2. Seek a personal trainer

It doesn’t have to be a certified trainer. I’m a certified personal trainer and I can make pretty good money at that. Many pastors can’t afford to hire a professional. I couldn’t either! We had a young man in our church that looked like he was in the cast of 300! Ripped, cut, and chisled to the core. I went to him with a bargain. I asked him to help me learn how to exercise and lose fat and I would disciple him one on one. Our training sessions doubled as discipleship sessions. He took his purpose seriously and he worked with me and I lost 30 lbs in a month!  It gave me accountability and direction. He taught me about exercise and performance and helped me to put it into practice.

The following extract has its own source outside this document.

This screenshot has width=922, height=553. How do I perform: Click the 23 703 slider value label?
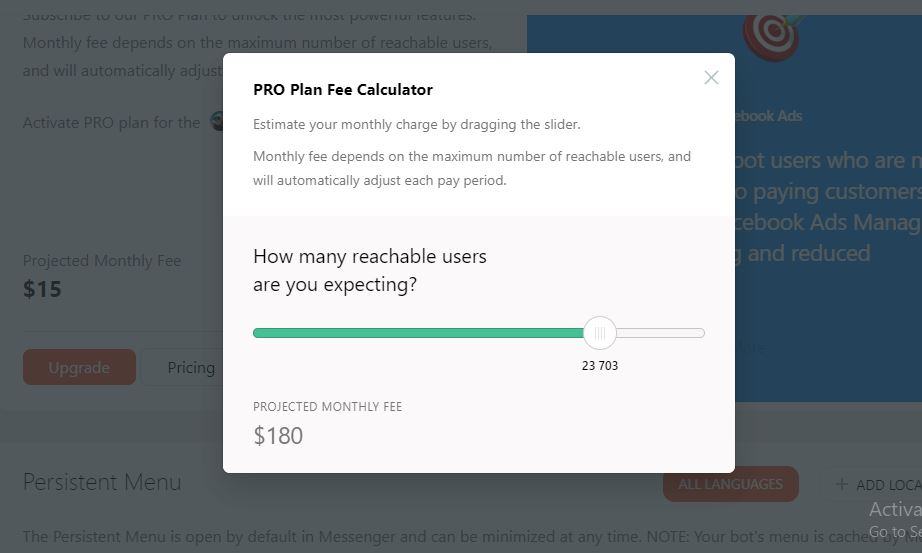pyautogui.click(x=600, y=366)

3. Seek your identity in Christ

The schedule and pressured routines that lead to broken pastors is not the problem, that’s the symptoms. Like me, many pastors lose their true identity. I fell into the trap of believing I was a church planter. It became what I used to “appease” God, or so I thought. What I did and how our church developed and performed became my act of worship and homage to the Lord. I loved what i was doing, but what I was doing was killing myself. I began to re-evaluate myself. “Who am I?” The bible is clear, yet easily forgotten…our identities are in Christ, not our vocations. I am a child of God, and church planting is what I do. I had to kill a golden calf, the idol of work. If you think who you are is a reflection of what you do, you’re unhealthy and will break. Go to the Scriptures and find your identity again.

4. Seek intimacy with Christ

I thought I knew what I needed. For years I needed my church to like me. I needed them to follow me. I needed the community to respect me. I needed high attendance. I needed prominence. I needed to haver all the answers. I was sadly mistaken. And, I was vitally broken when at one time or another I lost or felt like I’d lost each of those needs. As I sought pure intimacy with Christ I found I only needed one thing…Him. Jesus was all I needed and was sufficient in ALL things. My always had “Jesus + something else = everything.” I learned the truth that in reality, it was “Jesus + nothing = everything. My what relief that brought!

5. Say no to the church and yes to yourself.

Its not optional. If they fire you, let them fire you. Does it matter? You’re not there anyway. Your heart is heavy, your stomach is sick, your wife is sorrowed, your life is stressed. This is triage. Stop the bleeding! you have to take time for yourself. You have to find a hobby to enjoy. You have to find a place to go. I began long walks in the woods. I have a cabin remotely located deep in seclusion, surrounded by God’s quiet beauty. I began to see my own retreats there. I took a one month sabbatical to travel, and visit with mentors, just to be fed and poured back in to.

6. Walk out of theology section at the bookstore and head to the nutrition and health section.

I know you know your Bible, and theology is your go to while perusing the book store. How much do you know about your own body and how it works? What do you know about simple nutritional and physical health? I became a self-educated guru on exercise science, nutrition and diet, and physical performance. I had to learn to take care of my temple. I wasn’t taught that stuff in seminary. I ignored it in high school and college! I went to the internet, bought some books and began to see the human body as a splendid creation of God. I learned that by taking care of it naturally, it would take care of me back. My energy, focus, mood, self-confidence, and total well being have just sky rocketed. Educate yourself about yourself. You’re living in the only body you’re ever going to use.

It takes time and patience, but don’t lose hope. Though many are burning out and quitting ministry altogether, you don’t have to be a part of that demographic. It’s all in how you respond to the epidemic that you’re a part of. There are more helps and tips, and plenty of people that are willing to help. You will get to discover the joys of being freed from the pressures, and stresses that have been weighing on you, and feel good in again in your own body…in your ministry.